Application Cases

Experiment Title: Displacement Detection Test Research

Testing Purpose:To apply an excitation signal to the IDEs cylindrical piezoelectric component. Due to the converse piezoelectric effect, the piezoelectric component undergoes contraction and expansion deformation along the polarization direction. The magnitude of the displacement depends on the voltage value, signal waveform, and excitation frequency of the excitation signal. To conduct a more in-depth study on the driving performance of the IDEs cylindrical piezoelectric component, different excitation signals will be used to drive the piezoelectric component. Axial displacement data will be extracted, and time-domain and response diagrams will be drawn to determine the optimal excitation signal and frequency.

Testing Equipment:ATA-2041 High Voltage Amplifier, Function Generator, Oscilloscope, Switch, Computer, etc.

Figure 1: Displacement Detection Platform (1. Arbitrary Function Generator 2. Computer 3. Switch 4. Spectral Confocal Controller 5. IDEs Cylindrical Piezoelectric Component to be Tested 6. Class 100,000 Vibration Isolation Table 7. Probe 8. Voltage Amplifier 9. Oscilloscope)

Experiment Process:

A displacement detection platform was set up. The signal excitation source used an arbitrary function generator. After passing through the ATA-2041 high voltage amplifier from Xi'an Aigtek, one end was electrically connected to the positive and negative electrodes of the IDEs cylindrical piezoelectric component to be tested for excitation voltage input, and the other end was connected to the oscilloscope to observe the waveform curve and parameter changes of the excitation signal.

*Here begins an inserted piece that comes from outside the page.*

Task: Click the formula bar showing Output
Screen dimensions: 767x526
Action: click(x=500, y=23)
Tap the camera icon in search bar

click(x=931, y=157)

The piezoelectric component was placed on the vibration isolation table, with its positive and negative electrodes electrically connected to the electronic high voltage amplifier.

Under the excitation of sine wave, square wave, sawtooth wave, and pulse wave signals at voltages ranging from 0V to 200V and frequencies of 1Hz, 10Hz, 30Hz, 50Hz, and 70Hz, the piezoelectric component was subjected to these four types of signals, as shown in Figure 2.

Figure 2: Applied Excitation Signals

Experimental Results:

Figure 3: Displacement Responses Under Various Excitation Signals

The experimental results show multiple instances of noise interference. The reasons are as follows: First, during the processes of pressing, sintering, and grinding of the cylindrical piezoelectric ceramic, cracks and internal bubbles caused by human factors reduce the density of the piezoelectric component. When printing electrodes, silver paste adheres to the surface of the cylindrical piezoelectric ceramic through mesh holes. After the mesh is removed, the part where the silver paste adheres to the wire shows uneven small peaks. These factors indirectly alter the structure of the piezoelectric component, which is the root cause of the internal noise. Second, since the displacement data is only in the micron range, any voltage fluctuation in the circuit or any energy wave from nature can interfere with the measurement results. It is evident that the measurement environment also has a significant impact on the data results.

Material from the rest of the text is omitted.